Task directions: Below is some data. Retype exactly the lines starting at the one with "The width and height of the screenshot is (1243, 678)." and ending at the one with "Task: Jump to Nov 1 on timeline".
.....
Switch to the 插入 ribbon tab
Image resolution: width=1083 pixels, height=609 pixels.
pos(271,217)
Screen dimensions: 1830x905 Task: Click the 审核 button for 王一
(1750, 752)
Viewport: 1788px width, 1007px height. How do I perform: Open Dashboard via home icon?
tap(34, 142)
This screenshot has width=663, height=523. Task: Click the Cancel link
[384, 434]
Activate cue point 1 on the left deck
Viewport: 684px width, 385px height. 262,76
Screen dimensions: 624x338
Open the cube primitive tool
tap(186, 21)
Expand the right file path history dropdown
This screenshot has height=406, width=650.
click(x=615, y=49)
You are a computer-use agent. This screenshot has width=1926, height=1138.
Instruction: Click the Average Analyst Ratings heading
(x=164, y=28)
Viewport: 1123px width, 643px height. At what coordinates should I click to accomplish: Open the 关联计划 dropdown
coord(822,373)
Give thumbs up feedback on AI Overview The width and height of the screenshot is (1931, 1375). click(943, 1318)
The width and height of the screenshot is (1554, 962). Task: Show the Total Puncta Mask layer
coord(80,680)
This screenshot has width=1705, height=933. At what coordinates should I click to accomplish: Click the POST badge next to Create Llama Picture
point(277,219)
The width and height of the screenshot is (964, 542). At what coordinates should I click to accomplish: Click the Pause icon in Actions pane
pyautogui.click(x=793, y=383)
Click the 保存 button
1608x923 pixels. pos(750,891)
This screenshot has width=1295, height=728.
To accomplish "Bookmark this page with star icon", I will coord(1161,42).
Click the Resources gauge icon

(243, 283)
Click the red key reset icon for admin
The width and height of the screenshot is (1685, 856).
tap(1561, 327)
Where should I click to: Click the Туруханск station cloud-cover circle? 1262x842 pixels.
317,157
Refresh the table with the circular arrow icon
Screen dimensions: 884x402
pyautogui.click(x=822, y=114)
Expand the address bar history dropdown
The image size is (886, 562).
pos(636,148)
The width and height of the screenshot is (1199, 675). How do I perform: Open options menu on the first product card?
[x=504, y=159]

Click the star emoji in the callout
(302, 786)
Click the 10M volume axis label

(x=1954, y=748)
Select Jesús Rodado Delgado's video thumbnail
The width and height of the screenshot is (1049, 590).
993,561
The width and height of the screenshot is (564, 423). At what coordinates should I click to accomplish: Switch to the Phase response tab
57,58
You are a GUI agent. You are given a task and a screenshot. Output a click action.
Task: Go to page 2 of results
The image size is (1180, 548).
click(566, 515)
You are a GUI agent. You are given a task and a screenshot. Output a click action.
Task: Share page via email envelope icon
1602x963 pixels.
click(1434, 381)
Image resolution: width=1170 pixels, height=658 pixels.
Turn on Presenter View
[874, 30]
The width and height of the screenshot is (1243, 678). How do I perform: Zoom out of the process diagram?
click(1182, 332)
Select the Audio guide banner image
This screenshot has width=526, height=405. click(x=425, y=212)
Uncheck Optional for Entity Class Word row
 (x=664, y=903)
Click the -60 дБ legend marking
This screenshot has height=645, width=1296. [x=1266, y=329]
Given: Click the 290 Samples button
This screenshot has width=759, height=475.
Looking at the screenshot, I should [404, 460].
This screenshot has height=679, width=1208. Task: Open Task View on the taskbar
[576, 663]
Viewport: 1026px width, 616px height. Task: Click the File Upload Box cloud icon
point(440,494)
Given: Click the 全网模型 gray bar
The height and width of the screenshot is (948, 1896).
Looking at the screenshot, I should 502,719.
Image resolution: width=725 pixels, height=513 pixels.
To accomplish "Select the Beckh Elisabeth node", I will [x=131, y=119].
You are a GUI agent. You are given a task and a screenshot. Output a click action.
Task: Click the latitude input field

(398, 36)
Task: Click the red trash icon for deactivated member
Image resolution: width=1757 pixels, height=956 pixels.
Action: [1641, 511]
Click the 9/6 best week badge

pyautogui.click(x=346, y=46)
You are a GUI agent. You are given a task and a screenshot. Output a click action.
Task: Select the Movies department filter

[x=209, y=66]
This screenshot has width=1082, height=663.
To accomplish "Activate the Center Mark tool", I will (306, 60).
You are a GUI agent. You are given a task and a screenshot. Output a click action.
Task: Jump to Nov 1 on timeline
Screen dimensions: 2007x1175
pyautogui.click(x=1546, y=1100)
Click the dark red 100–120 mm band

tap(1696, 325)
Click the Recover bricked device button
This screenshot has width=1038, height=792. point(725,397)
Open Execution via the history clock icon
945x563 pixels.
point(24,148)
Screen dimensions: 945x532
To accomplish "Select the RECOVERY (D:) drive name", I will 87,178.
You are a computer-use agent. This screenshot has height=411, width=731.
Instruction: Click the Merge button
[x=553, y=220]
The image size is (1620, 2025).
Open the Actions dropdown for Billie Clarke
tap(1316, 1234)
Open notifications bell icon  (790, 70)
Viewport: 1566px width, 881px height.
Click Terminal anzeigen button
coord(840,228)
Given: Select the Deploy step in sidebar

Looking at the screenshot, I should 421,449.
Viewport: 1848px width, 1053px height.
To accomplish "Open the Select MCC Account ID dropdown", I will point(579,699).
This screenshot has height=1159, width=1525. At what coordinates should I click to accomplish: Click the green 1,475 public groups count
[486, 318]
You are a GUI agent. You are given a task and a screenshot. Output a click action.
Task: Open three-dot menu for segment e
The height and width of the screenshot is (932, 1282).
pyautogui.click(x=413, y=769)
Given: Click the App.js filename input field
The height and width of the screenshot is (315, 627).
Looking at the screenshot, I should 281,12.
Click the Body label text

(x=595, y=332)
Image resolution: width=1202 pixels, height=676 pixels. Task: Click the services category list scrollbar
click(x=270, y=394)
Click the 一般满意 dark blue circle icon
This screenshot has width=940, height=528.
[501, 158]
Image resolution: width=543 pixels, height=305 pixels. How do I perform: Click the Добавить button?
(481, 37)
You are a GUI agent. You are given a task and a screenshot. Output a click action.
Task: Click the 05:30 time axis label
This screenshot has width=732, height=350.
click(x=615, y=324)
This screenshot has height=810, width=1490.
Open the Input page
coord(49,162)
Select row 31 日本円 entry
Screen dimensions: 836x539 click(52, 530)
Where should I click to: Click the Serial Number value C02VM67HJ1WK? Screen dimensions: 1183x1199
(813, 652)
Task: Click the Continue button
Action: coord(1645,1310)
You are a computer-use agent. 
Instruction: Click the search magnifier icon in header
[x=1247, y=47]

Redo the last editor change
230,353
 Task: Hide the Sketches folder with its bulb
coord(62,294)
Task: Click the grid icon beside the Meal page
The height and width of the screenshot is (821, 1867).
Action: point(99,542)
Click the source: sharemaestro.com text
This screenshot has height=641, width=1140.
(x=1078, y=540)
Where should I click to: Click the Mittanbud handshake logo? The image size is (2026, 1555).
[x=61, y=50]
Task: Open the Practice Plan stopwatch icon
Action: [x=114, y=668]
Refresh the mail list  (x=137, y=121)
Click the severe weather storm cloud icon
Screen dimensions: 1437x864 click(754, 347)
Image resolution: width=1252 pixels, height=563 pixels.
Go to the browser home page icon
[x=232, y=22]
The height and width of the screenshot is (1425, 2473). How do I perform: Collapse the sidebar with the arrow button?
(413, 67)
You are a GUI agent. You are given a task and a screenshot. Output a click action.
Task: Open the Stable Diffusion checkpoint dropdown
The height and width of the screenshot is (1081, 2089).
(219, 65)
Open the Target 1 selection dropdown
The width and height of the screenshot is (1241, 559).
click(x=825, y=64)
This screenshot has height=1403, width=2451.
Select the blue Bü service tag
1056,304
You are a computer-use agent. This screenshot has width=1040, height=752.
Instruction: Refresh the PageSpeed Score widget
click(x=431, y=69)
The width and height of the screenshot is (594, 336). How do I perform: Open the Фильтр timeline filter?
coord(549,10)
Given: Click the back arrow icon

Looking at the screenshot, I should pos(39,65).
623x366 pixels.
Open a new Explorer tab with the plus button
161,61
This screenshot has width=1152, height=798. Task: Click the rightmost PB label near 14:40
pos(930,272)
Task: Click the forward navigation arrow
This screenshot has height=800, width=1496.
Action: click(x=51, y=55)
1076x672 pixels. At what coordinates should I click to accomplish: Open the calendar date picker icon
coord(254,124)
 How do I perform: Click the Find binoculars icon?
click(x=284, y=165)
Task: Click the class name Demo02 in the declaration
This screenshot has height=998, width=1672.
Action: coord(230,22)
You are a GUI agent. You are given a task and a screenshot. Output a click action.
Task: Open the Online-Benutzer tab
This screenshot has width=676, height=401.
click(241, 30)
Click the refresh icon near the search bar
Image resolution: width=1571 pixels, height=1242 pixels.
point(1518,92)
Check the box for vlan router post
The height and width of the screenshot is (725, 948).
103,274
.....
Reply to the exercise:
The width and height of the screenshot is (1243, 678). How do I perform: Zoom out of the process diagram?
click(1182, 332)
Select the Audio guide banner image
This screenshot has width=526, height=405. click(x=425, y=212)
Uncheck Optional for Entity Class Word row
 (x=664, y=903)
Click the -60 дБ legend marking
This screenshot has height=645, width=1296. [x=1266, y=329]
Given: Click the 290 Samples button
This screenshot has width=759, height=475.
Looking at the screenshot, I should [404, 460].
This screenshot has height=679, width=1208. Task: Open Task View on the taskbar
[576, 663]
Viewport: 1026px width, 616px height. Task: Click the File Upload Box cloud icon
point(440,494)
Given: Click the 全网模型 gray bar
The height and width of the screenshot is (948, 1896).
Looking at the screenshot, I should 502,719.
Image resolution: width=725 pixels, height=513 pixels.
To accomplish "Select the Beckh Elisabeth node", I will [x=131, y=119].
You are a GUI agent. You are given a task and a screenshot. Output a click action.
Task: Click the latitude input field

(398, 36)
Task: Click the red trash icon for deactivated member
Image resolution: width=1757 pixels, height=956 pixels.
Action: [1641, 511]
Click the 9/6 best week badge

pyautogui.click(x=346, y=46)
You are a GUI agent. You are given a task and a screenshot. Output a click action.
Task: Select the Movies department filter

[x=209, y=66]
This screenshot has width=1082, height=663.
To accomplish "Activate the Center Mark tool", I will (306, 60).
You are a GUI agent. You are given a task and a screenshot. Output a click action.
Task: Jump to Nov 1 on timeline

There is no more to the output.